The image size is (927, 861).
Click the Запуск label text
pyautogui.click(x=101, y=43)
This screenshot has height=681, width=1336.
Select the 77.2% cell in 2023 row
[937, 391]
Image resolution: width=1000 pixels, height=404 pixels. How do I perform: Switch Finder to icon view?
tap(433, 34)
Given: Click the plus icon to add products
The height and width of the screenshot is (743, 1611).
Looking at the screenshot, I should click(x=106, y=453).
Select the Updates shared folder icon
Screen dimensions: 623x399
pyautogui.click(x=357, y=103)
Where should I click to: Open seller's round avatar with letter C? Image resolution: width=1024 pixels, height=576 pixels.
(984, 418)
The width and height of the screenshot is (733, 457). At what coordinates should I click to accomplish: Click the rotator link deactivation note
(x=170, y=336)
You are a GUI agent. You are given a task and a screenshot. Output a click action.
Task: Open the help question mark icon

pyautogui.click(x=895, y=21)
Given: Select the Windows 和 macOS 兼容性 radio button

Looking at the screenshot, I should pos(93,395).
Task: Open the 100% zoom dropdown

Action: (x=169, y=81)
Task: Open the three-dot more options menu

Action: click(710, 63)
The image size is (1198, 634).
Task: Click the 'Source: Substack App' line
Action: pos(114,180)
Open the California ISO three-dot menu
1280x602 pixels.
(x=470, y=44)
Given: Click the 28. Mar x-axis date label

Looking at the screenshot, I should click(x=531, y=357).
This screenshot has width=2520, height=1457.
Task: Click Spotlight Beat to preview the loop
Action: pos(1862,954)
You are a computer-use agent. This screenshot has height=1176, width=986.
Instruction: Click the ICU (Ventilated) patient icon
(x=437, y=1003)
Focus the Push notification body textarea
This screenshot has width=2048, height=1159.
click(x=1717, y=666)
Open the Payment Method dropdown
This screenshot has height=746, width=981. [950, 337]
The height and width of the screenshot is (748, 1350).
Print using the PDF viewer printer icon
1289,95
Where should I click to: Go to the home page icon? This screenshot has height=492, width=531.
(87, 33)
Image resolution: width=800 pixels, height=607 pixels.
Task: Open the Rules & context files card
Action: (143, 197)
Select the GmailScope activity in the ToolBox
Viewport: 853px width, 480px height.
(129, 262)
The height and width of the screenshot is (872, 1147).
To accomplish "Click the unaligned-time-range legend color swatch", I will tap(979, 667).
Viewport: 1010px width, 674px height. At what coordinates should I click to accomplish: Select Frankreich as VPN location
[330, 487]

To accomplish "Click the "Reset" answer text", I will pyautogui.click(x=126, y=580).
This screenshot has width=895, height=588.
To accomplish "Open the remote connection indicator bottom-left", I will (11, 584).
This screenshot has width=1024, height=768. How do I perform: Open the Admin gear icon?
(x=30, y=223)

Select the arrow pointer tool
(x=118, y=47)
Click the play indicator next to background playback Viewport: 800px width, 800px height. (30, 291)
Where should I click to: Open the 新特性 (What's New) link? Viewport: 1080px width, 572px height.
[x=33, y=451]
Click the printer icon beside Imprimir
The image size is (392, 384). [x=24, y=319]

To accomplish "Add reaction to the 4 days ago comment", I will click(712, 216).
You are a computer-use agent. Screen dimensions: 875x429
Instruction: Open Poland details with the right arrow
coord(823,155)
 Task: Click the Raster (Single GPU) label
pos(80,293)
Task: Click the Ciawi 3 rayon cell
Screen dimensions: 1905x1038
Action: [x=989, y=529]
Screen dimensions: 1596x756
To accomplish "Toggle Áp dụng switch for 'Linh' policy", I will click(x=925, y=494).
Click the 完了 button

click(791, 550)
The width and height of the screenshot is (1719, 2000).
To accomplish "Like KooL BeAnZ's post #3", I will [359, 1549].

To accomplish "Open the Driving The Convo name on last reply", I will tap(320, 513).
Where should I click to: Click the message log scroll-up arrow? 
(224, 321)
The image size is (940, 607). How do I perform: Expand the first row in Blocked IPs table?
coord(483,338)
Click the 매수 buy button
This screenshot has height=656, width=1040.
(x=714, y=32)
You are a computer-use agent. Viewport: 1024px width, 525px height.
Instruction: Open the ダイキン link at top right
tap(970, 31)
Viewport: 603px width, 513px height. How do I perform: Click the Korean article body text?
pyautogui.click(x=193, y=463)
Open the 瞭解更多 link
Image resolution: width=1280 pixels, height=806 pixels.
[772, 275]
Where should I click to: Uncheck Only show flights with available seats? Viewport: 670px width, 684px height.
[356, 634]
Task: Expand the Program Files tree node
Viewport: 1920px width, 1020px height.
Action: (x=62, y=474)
□ □ □ □ □ □ □
__TASK TO CARRY OUT__
Return all lines from the data that include the string "computer".

__RESULT OF THIS EXERCISE__
You are a computer-use agent. This screenshot has height=1176, width=986.
You are a computer-use agent. Screen dimensions: 875x429
You are a computer-use agent. Viewport: 1024px width, 525px height.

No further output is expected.